-- Opening Marker --

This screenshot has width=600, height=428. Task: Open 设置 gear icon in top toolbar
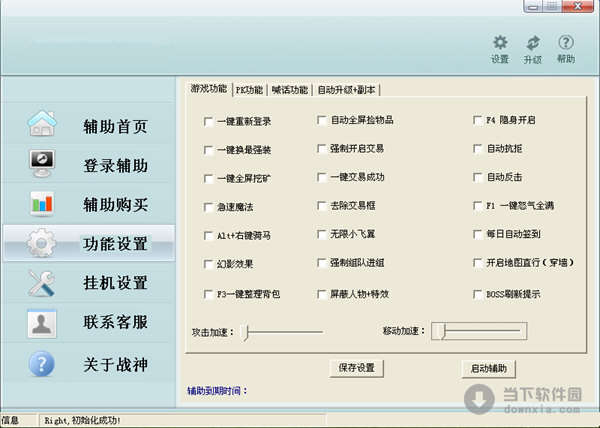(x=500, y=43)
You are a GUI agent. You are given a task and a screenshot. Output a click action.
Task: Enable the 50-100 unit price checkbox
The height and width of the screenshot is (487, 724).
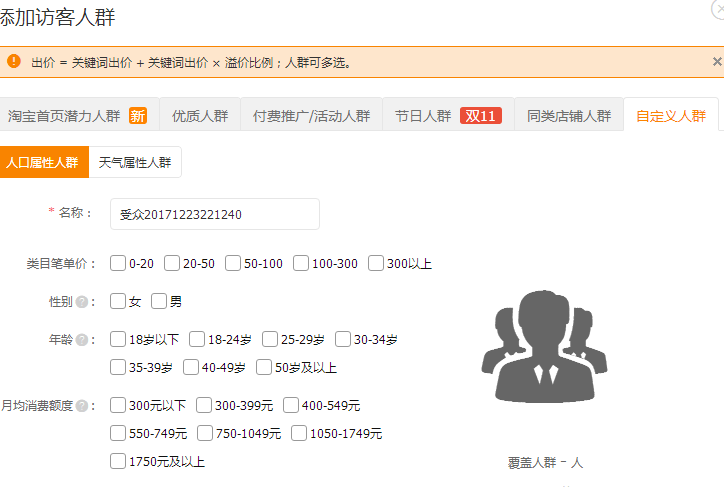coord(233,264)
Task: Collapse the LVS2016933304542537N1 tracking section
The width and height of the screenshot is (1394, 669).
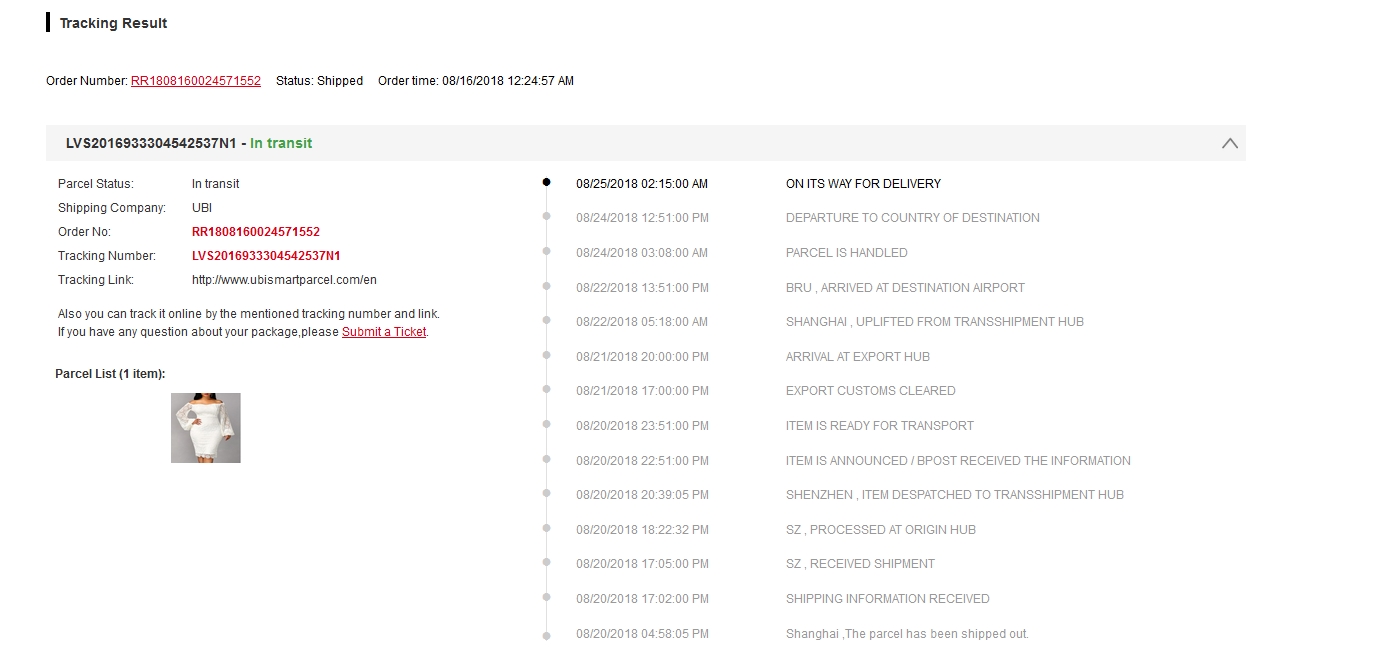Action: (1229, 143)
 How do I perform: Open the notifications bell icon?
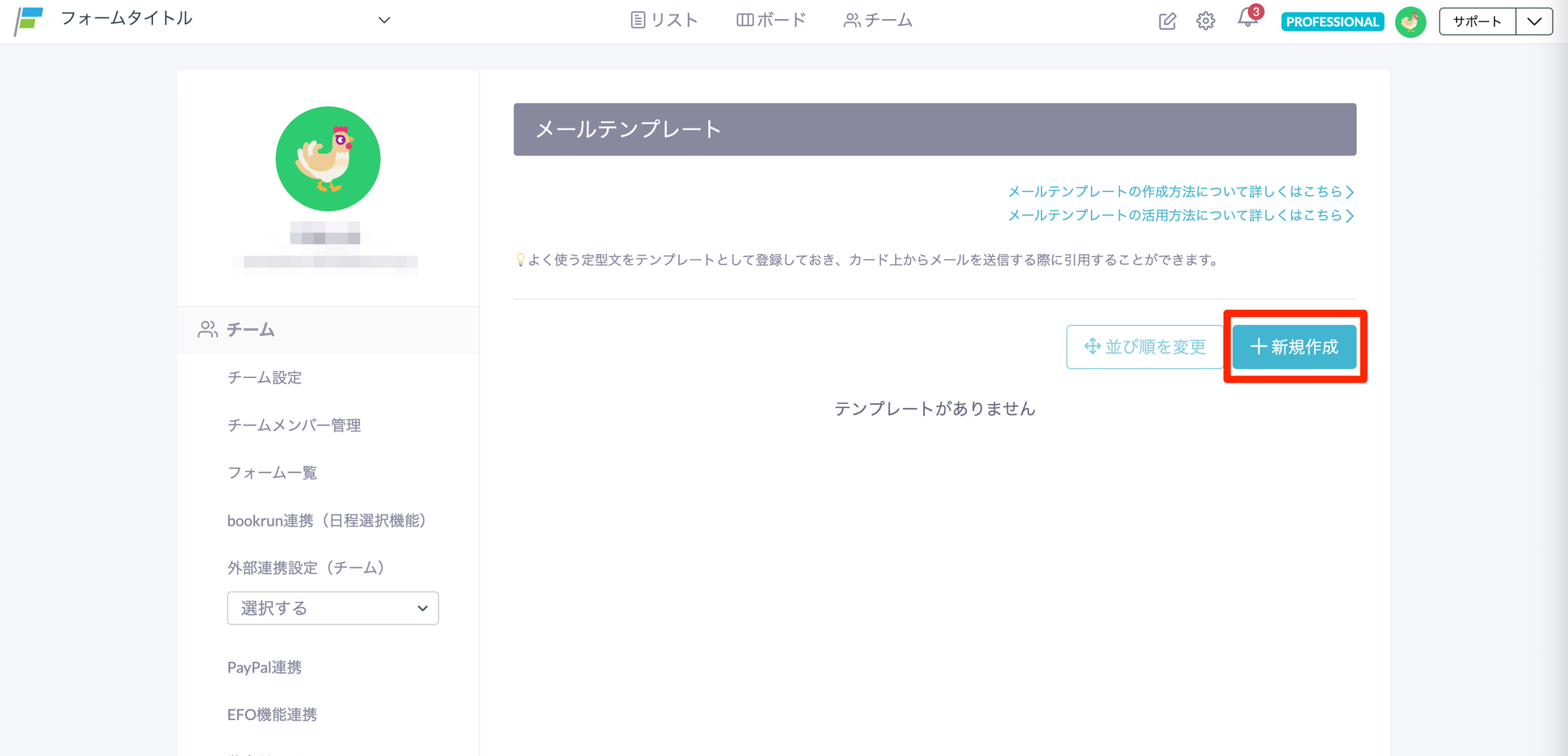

-- Closing Marker --

Task prompt —
The reply must match the records exactly, apart from the pictures, which are left out.

Result of this task —
This screenshot has width=600, height=428. Task: Open 设置 gear icon in top toolbar
(x=500, y=43)
You are a GUI agent. You are given a task and a screenshot. Output a click action.
Task: Enable the 50-100 unit price checkbox
The height and width of the screenshot is (487, 724).
coord(233,264)
Task: Collapse the LVS2016933304542537N1 tracking section
The width and height of the screenshot is (1394, 669).
Action: (1229, 143)
 How do I perform: Open the notifications bell icon?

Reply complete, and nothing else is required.